[[ DATASET EXCERPTS open ]]

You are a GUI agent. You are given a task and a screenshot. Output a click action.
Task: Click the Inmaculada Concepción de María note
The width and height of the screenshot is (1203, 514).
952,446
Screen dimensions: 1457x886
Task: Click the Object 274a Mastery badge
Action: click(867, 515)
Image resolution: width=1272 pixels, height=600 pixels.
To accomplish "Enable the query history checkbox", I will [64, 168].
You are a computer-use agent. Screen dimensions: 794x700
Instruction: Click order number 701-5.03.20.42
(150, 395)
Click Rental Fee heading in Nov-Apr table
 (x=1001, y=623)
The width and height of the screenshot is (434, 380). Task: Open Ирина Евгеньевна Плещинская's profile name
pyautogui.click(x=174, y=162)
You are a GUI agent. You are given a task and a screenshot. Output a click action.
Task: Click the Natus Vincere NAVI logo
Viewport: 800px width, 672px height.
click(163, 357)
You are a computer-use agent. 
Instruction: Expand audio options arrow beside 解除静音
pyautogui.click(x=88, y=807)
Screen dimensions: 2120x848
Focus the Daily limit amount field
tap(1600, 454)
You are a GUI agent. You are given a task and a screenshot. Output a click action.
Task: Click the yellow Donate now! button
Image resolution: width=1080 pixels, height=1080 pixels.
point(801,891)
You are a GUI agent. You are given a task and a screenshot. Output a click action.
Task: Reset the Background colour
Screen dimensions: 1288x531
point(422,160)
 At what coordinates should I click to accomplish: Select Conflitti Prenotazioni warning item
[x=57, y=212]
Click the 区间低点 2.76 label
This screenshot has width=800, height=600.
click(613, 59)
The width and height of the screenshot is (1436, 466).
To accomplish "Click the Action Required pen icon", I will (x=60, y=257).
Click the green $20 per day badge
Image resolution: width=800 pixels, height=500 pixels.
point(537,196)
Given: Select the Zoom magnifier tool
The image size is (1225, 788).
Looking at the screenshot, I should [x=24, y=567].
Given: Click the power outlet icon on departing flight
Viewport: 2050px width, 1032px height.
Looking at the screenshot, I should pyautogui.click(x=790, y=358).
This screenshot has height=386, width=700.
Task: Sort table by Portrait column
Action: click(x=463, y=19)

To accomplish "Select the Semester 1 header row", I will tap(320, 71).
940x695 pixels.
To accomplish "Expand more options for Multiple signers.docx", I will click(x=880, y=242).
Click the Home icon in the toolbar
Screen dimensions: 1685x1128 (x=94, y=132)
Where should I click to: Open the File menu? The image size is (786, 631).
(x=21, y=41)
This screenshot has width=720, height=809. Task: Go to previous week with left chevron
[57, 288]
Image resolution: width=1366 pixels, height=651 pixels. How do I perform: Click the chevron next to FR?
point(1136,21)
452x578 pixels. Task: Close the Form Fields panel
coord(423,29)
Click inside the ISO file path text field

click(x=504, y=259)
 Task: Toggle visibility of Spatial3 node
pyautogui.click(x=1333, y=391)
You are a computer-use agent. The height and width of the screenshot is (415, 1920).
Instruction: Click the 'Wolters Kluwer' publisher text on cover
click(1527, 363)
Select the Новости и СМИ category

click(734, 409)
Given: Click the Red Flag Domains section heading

[[ DATASET EXCERPTS closed ]]

Give again, word for word, the lines of the listing, starting at its first line and ending with the line containing "Image resolution: width=1272".

You are a GUI agent. You are given a task and a screenshot. Output a click action.
Task: Click the Inmaculada Concepción de María note
The width and height of the screenshot is (1203, 514).
952,446
Screen dimensions: 1457x886
Task: Click the Object 274a Mastery badge
Action: click(867, 515)
Image resolution: width=1272 pixels, height=600 pixels.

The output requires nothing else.